Swissquote: Not so cheery

Swissquote: Not so cheery


Last week was brilliant for the major US indices but gloomy elsewhere. The S&P500 was slightly down on Friday, but the index posted its best weekly advance in a month on the back of a surprise easing in CPI figures and a not-too-hawkish Federal Reserve (Fed) statement. Nasdaq, on the other hand, closed last week having renewed record every session. The AI rally was fruitful.

Elsewhere than AI however, things were less cheery. SPDR’s energy sector fund for example continued to diverge negatively last week and fell around 3% over the course of the week as the negative divergence of the financials became more evident. The Russell 2000 fell to the lowest levels since May and US crude is consolidating near $78pb. It looks like the positive momentum is dying out.

And beyond the US, sentiment is gloomy: stocks in the Chinese CSI 300 fell below their 200-DMA and extended losses to more than 5% since the May peak. The latest data showed that home prices there slid at a faster pace in May despite all the efforts that the Chinese government puts in to stop the bleeding and industrial production slowed significantly more than expected, as well, during the same month. The People’s Bank of China (PBoC) is expected to maintain its rates unchanged this week, but some economists at Bloomberg believe that the week could bring a 10bp cut in China to prop things up.

Japanese stocks took a dive this morning to lowest levels in more than two weeks; even the Bank of Japan’s (BoJ) accommodative stance couldn’t cheer up investors on Friday.

Stocks in Europe lost 3% during the course of last week as the French election jitters ended in tears for the French CAC 40 which tumbled more than 6% compared to the previous Friday’s close. As a result, in only one week time, the French stocks lost all their 2024 gains, slipped below a major Fibonacci level – which is the 38.2% retracement on last October to this year rally, and are now in the bearish consolidation zone.

And there is only more political turmoil ahead of us. The weekend hasn’t been about relaxing and enjoying a fresh glass of rosé in France. Thousands of people took the streets to show their opposition to the far right’s rise – but Marine Le Pen’s party is still seen amassing more than 30% of the votes in the upcoming legislative elections. And because conservative policies never bode well with investment prospects, we will likely see French markets under a continued pressure this week. The spread between the French and German 10-year yield spiked past 80bp, the highest since the debt crisis that hit the Eurozone more than a decade ago.

In this context, the US big technology companies don’t only offer a beautiful dream but also act as a safe haven to investors who don’t necessarily want to deal with the political and geopolitical tensions around the world. The US dollar also gain momentum to the upside on safe haven inflows. The dollar index successfully held ground at the major 38.2% Fibonacci support on ytd rebound, has brushed off the post-April weakness and looks ready to extend gains toward the upside.

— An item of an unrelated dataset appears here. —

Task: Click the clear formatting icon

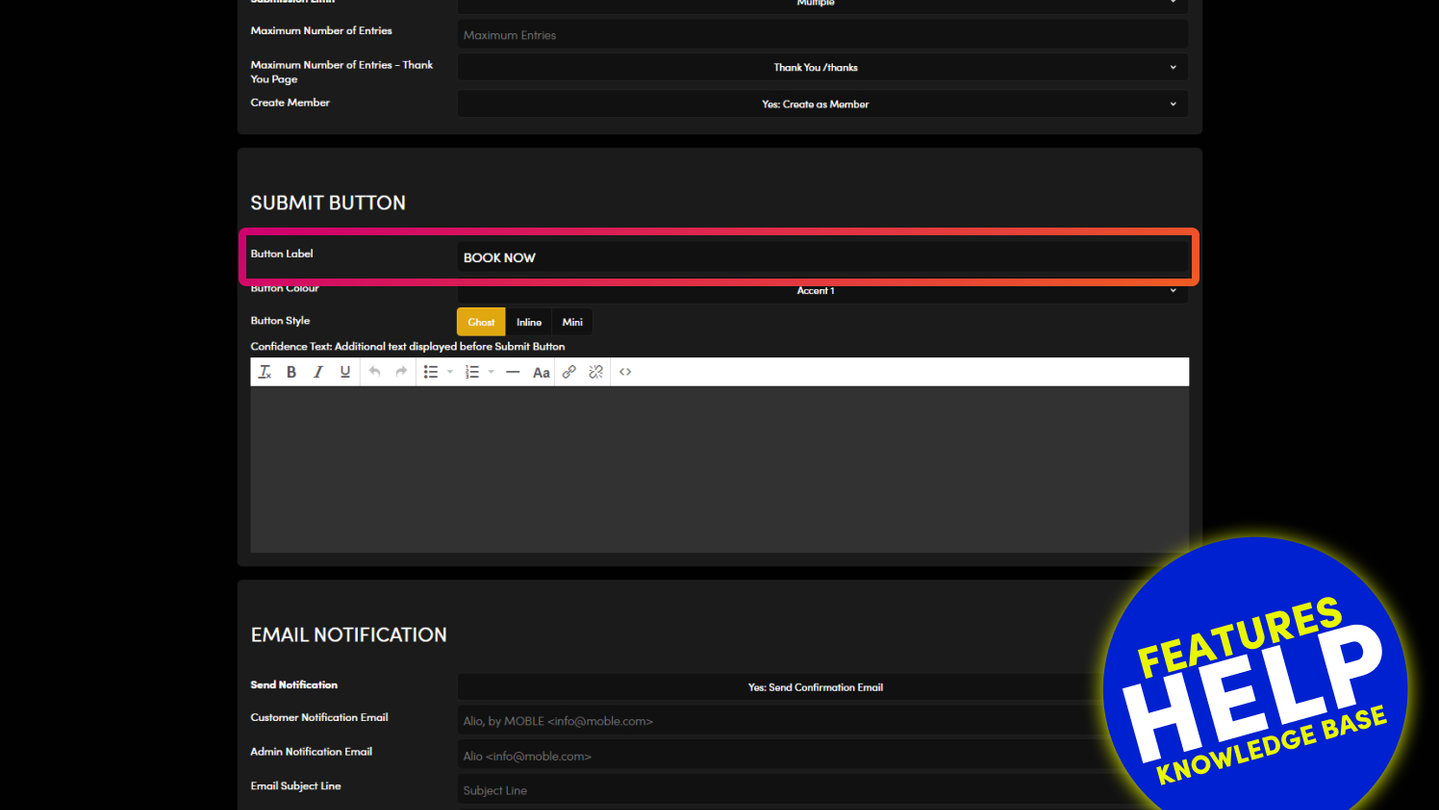Action: click(265, 372)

The EURUSD tanked below 1.0670 on Friday and is trying to hold on near the 1.07 level, but the French political turmoil and the widening yield gap remain supportive of further losses in the single currency. An extension of the selloff toward the 1.05 level wouldn’t be overstretched.

In Japan, the USDJPY has no reason to reverse losses given the BoJ’s reluctant stance regarding any policy normalization. It looks like Japan will never have a normal monetary policy ever again. In the UK, Cable also kicks off the week on a negative note.

The week will be interesting for the UK. The latest British inflation numbers are due on Wednesday and the Bank of England (BoE) decision is due on Thursday. Inflation may have eased to the 2% in May in Britain, right to the BoE’s policy target, but the BoE is not expected to cut rates before the July general election, and inflation is seen rebounding toward 2.5% in the second half, anyway.

But a sufficiently soft inflation read and a sufficiently soft BoE statement could fuel the expectation of a cut in September - and one more in December, and encourage the sterling bears to push Cable into a medium term bearish consolidation zone, as well. The 1.2645 is the key Fibonacci support that should distinguish between the continuation of the actual positive trend and a bearish reversal.

Else, the Reserve Bank of Australia (RBA) will also give its latest policy verdict tomorrow and is expected to maintain the rates unchanged and keep its relatively cautious stance regarding inflation. The AUDUSD remains in the positive trend, supported by a relatively hawkish RBA and the reflation inflows, but the bulls could rapidly get caught on the wrong side of the trade if we see a slide below the 0.6580 level.